- **Records to use**
━━━━

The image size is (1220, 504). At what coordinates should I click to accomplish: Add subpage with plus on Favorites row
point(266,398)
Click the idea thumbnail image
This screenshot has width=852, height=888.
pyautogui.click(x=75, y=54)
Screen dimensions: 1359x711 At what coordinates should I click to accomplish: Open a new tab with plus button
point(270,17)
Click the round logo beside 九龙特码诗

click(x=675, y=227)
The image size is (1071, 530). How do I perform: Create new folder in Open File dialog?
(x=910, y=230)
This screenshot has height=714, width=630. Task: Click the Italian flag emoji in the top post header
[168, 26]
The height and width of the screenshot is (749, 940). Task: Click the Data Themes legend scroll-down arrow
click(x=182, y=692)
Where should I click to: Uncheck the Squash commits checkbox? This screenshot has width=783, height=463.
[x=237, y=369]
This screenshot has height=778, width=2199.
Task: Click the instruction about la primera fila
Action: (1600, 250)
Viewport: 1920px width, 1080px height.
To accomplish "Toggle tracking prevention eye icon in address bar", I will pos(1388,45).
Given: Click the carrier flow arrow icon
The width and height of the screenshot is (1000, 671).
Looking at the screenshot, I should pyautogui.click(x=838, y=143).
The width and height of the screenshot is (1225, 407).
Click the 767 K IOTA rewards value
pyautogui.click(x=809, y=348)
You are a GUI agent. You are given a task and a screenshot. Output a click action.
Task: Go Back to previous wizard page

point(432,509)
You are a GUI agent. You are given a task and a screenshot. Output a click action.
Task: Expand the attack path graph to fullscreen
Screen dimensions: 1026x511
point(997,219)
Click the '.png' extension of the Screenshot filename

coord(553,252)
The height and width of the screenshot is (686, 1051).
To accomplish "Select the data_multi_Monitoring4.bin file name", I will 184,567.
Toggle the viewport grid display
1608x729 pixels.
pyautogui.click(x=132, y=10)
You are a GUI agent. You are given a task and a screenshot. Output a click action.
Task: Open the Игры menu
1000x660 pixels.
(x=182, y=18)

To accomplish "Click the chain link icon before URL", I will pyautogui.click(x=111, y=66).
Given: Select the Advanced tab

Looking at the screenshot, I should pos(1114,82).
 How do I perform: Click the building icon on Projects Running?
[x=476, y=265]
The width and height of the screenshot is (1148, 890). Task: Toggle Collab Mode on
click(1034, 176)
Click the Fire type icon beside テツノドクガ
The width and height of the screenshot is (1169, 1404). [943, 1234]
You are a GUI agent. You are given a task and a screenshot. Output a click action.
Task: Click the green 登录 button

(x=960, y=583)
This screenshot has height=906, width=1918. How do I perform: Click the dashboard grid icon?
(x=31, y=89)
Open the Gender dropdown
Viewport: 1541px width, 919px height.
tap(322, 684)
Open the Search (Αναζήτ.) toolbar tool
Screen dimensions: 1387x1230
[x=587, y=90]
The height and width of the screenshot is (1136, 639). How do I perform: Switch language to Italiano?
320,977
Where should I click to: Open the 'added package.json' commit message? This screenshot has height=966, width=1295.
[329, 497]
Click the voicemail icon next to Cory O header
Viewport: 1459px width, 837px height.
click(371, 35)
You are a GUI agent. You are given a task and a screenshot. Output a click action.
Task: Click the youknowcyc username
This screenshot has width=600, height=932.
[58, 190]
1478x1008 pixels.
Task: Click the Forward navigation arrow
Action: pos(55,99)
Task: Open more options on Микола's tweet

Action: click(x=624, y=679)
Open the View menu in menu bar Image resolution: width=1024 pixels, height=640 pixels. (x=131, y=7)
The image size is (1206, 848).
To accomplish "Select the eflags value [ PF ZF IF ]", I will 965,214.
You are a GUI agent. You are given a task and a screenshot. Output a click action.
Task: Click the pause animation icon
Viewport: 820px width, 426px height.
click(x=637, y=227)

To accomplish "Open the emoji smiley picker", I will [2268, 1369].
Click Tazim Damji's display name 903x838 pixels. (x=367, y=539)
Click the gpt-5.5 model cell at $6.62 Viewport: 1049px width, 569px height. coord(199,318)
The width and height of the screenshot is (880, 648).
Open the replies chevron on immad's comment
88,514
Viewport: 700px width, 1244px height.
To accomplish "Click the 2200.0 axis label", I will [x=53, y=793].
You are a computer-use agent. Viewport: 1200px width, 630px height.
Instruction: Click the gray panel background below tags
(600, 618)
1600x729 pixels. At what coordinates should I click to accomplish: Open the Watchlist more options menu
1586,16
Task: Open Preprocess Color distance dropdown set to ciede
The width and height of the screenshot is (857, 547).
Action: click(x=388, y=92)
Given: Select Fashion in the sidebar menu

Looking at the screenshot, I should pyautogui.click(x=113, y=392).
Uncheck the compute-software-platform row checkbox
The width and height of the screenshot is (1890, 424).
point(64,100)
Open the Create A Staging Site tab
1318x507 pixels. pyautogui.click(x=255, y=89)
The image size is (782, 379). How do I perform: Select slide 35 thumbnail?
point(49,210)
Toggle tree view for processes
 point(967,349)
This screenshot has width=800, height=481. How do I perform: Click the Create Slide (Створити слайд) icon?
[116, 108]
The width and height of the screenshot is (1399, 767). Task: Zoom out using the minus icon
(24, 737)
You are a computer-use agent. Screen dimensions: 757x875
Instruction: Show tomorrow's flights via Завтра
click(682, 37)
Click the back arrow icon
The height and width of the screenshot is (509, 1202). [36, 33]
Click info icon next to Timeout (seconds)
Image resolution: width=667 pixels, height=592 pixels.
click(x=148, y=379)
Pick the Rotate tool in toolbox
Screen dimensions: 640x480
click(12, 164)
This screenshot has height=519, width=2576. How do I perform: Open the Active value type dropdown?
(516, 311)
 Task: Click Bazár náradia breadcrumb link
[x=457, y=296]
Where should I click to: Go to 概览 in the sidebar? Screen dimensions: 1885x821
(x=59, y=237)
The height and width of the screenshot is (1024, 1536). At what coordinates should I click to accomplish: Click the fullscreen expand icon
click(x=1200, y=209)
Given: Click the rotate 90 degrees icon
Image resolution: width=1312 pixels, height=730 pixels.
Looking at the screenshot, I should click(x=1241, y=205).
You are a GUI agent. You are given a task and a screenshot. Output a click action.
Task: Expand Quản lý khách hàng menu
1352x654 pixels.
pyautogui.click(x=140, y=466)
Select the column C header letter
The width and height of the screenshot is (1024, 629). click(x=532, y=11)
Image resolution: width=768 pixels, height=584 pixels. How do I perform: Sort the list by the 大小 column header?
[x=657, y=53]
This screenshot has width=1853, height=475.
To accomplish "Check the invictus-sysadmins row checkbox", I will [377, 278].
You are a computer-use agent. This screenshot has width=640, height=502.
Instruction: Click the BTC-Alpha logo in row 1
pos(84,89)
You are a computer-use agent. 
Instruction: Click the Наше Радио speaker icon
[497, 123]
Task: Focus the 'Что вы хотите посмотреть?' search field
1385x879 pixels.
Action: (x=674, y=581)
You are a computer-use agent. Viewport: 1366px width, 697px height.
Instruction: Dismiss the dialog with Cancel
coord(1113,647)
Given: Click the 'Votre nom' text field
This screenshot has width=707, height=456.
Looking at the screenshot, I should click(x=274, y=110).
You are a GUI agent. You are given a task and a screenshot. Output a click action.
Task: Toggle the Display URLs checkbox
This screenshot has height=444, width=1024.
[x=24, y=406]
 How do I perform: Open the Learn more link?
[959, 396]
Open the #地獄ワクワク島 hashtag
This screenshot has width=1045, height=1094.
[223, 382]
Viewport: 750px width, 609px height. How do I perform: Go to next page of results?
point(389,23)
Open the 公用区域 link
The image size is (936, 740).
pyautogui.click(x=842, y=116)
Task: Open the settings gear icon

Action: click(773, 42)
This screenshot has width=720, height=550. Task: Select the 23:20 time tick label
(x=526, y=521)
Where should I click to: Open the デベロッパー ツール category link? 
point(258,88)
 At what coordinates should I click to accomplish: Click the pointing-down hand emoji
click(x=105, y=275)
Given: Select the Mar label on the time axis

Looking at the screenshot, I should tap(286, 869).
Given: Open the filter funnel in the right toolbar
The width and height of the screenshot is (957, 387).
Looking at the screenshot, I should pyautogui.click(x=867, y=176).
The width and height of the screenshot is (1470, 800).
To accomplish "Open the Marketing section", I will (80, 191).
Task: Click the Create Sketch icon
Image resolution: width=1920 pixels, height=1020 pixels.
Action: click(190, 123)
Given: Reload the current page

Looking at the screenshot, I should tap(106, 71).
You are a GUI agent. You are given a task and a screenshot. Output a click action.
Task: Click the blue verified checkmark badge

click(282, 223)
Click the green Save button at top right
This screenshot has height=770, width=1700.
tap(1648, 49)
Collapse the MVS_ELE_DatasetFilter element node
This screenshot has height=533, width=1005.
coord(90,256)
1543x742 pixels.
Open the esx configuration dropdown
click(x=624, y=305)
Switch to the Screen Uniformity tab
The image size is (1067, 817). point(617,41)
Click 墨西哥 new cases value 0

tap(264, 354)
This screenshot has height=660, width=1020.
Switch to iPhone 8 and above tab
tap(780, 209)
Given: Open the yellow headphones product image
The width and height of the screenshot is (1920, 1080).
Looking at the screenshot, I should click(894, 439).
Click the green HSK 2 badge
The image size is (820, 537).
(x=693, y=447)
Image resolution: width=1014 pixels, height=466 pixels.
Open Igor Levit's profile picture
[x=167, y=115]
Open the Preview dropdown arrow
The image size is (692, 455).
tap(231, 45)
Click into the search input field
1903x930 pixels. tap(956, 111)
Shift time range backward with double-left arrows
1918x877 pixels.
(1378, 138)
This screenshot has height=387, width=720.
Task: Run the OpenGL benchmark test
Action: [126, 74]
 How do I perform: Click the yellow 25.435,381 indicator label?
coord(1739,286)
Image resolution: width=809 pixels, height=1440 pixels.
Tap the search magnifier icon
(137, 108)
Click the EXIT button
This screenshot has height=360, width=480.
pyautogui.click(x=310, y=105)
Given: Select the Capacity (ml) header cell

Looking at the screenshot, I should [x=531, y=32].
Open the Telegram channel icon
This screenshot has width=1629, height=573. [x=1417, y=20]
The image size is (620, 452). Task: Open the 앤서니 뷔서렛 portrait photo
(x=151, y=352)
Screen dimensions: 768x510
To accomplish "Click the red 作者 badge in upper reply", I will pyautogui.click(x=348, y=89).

━━━━

- **Instructions to follow**
Everything starting at the line containing "This screenshot has width=1853, height=475." and ending at the line containing "Given: Click the 'Votre nom' text field" in the records above should be repeated exactly, and only that.

- **Finished exercise**
This screenshot has width=1853, height=475.
To accomplish "Check the invictus-sysadmins row checkbox", I will [377, 278].
You are a computer-use agent. This screenshot has width=640, height=502.
Instruction: Click the BTC-Alpha logo in row 1
pos(84,89)
You are a computer-use agent. 
Instruction: Click the Наше Радио speaker icon
[497, 123]
Task: Focus the 'Что вы хотите посмотреть?' search field
1385x879 pixels.
Action: (x=674, y=581)
You are a computer-use agent. Viewport: 1366px width, 697px height.
Instruction: Dismiss the dialog with Cancel
coord(1113,647)
Given: Click the 'Votre nom' text field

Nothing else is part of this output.